>>>>

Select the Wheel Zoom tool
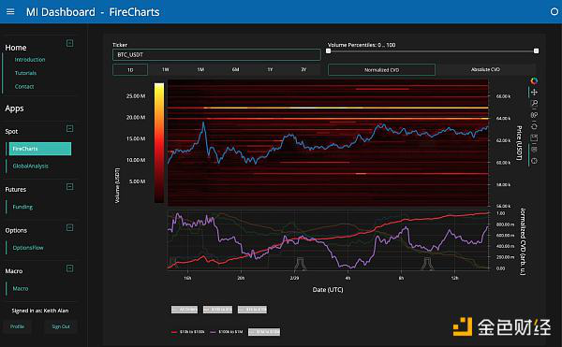562x347 pixels. pyautogui.click(x=534, y=115)
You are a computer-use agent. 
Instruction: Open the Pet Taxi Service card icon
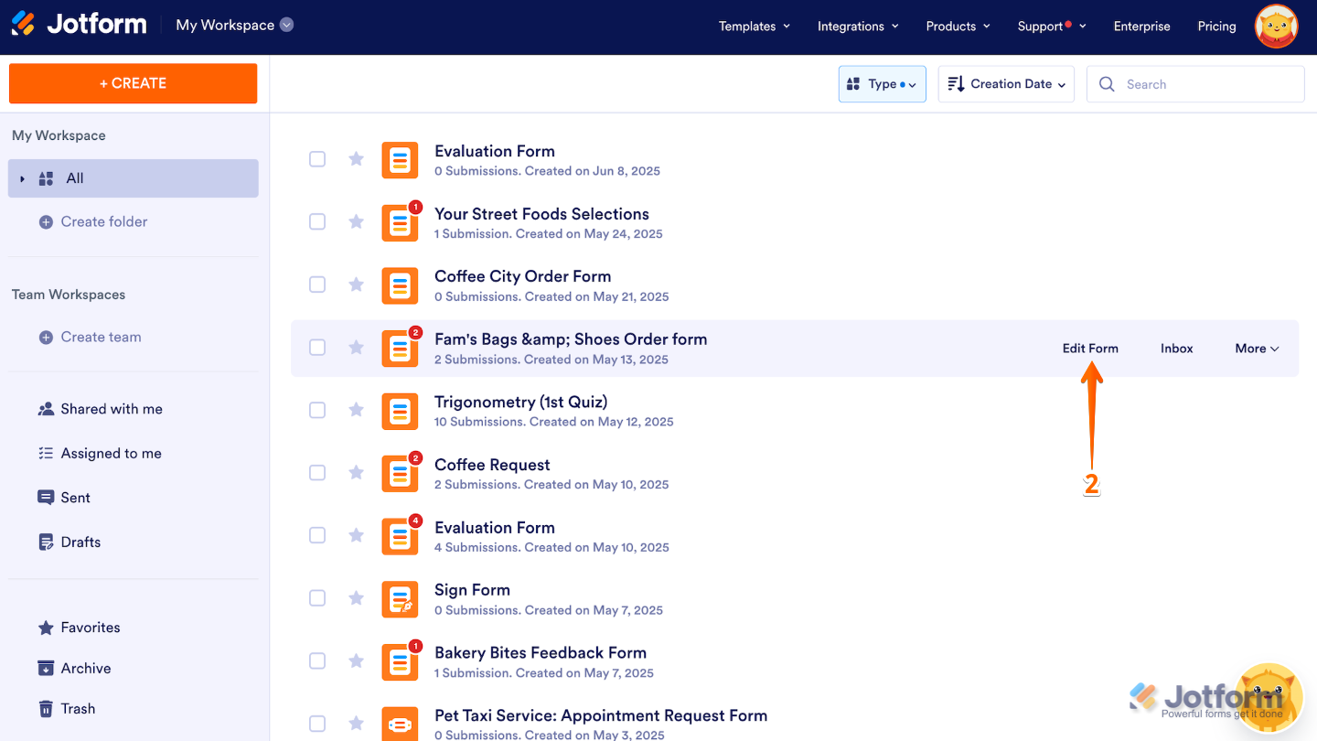(400, 723)
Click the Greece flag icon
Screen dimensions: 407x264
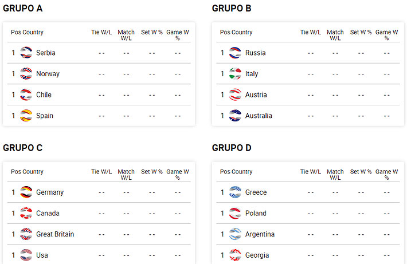point(235,192)
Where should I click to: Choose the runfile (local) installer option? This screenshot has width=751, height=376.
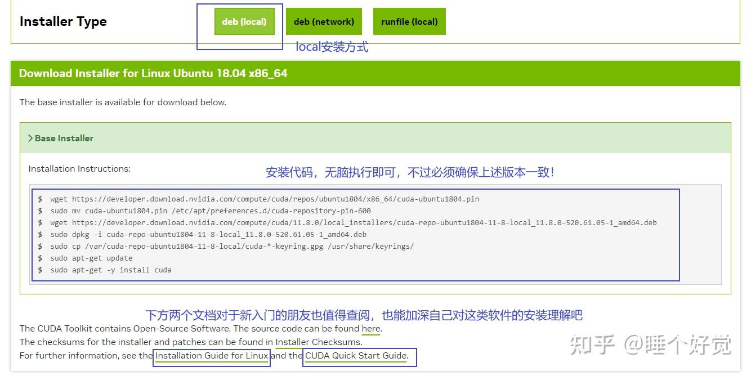click(x=409, y=21)
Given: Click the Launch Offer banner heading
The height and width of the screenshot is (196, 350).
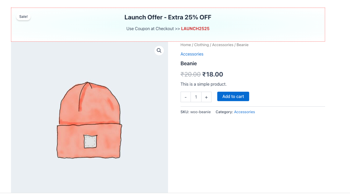Looking at the screenshot, I should pyautogui.click(x=168, y=17).
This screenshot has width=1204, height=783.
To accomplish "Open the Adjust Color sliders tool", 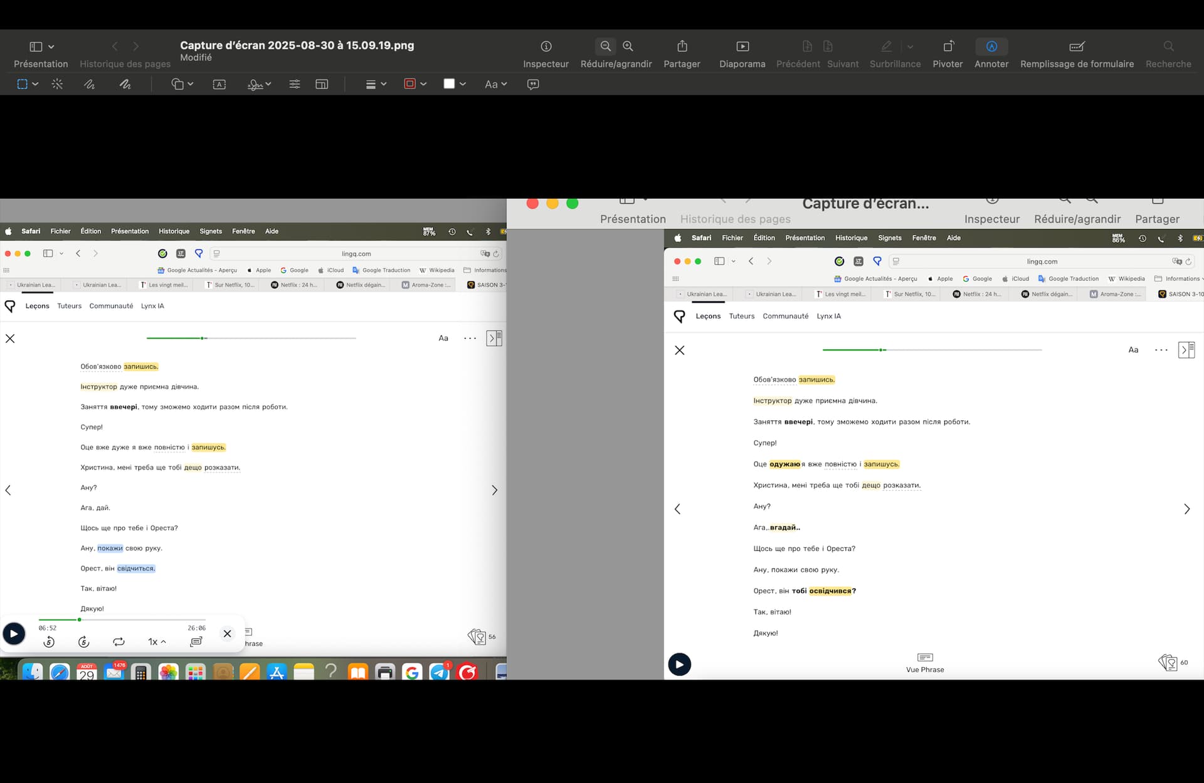I will tap(294, 84).
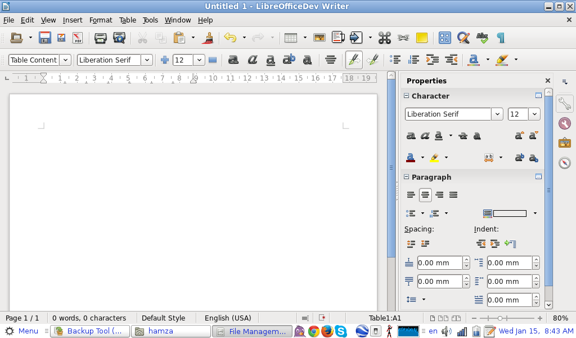
Task: Click English (USA) language in status bar
Action: tap(228, 318)
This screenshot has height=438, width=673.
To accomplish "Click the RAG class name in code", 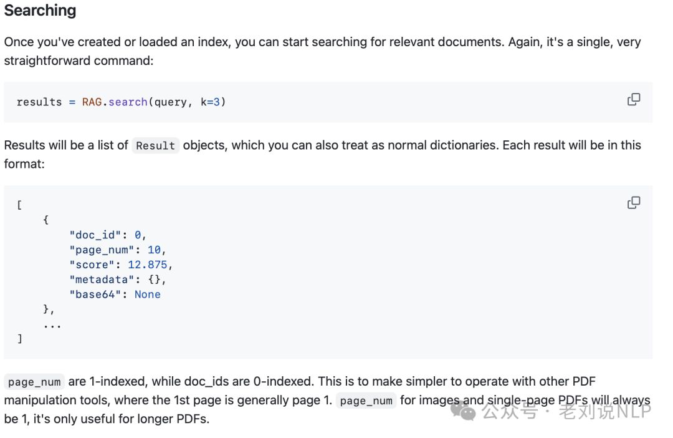I will (92, 102).
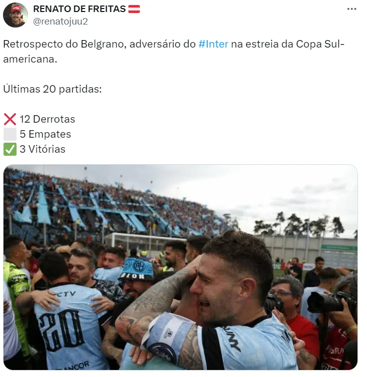Click the "12 Derrotas" text line
Viewport: 367px width, 377px height.
(x=47, y=119)
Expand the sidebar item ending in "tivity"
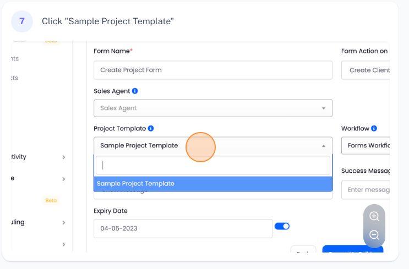The height and width of the screenshot is (269, 409). pos(63,157)
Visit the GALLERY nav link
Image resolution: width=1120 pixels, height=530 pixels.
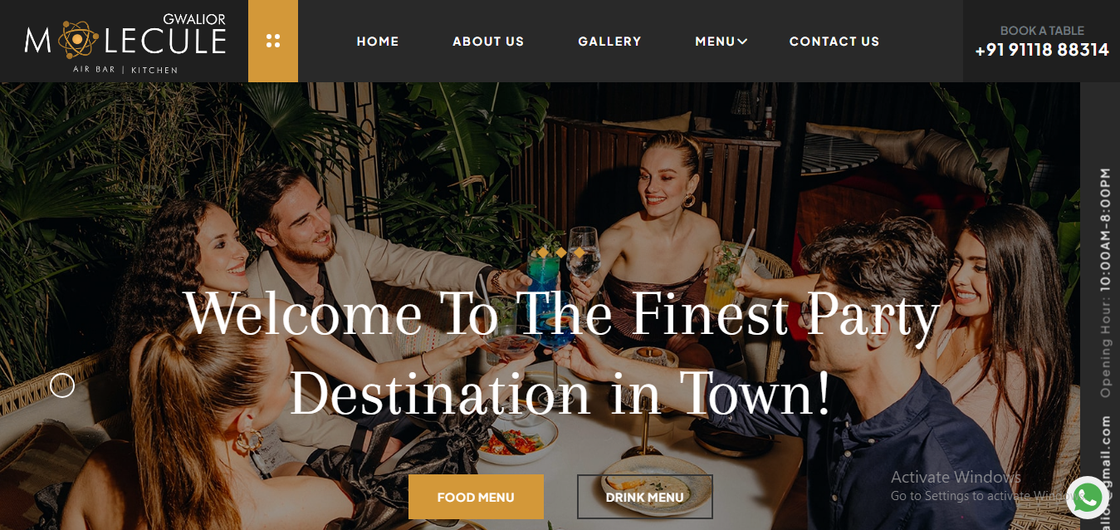point(609,42)
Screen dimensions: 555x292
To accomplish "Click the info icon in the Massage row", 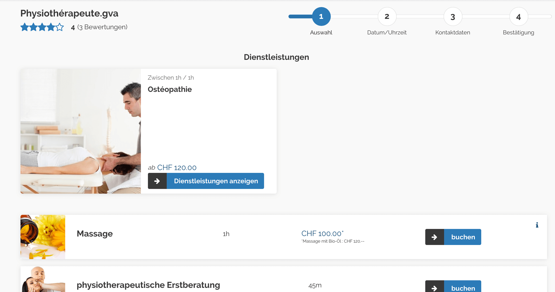I will pyautogui.click(x=537, y=225).
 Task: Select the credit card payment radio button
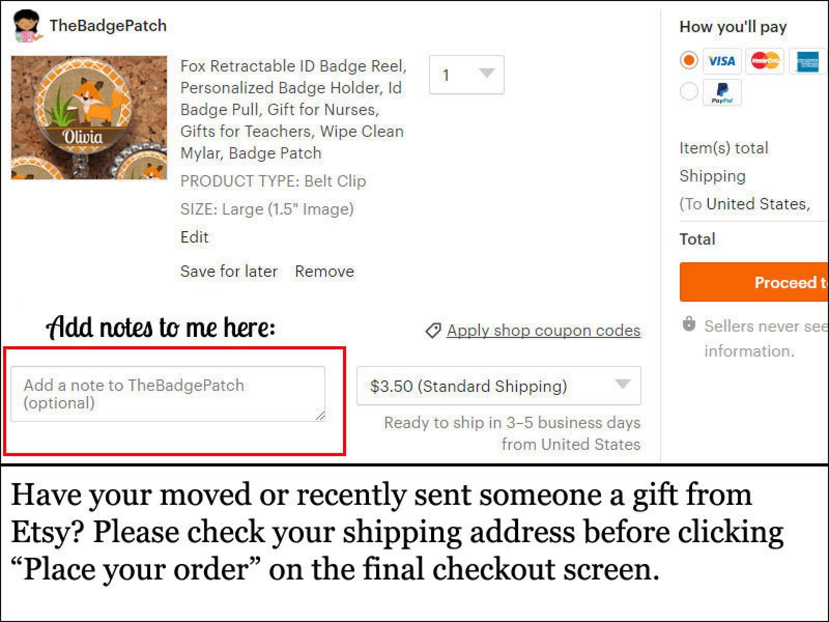689,61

<<<<

#### What is being asked
Look above for the line holding "Screen dimensions: 407x264" and output everything from it down to the line holding "This screenshot has width=1204, height=783.", both ends included, exactly and without images.

#### Exercise answer
Screen dimensions: 407x264
point(235,192)
Where should I click to: Choose the runfile (local) installer option? This screenshot has width=751, height=376.
click(x=409, y=21)
Given: Click the Launch Offer banner heading
The height and width of the screenshot is (196, 350).
Looking at the screenshot, I should pyautogui.click(x=168, y=17).
This screenshot has width=1204, height=783.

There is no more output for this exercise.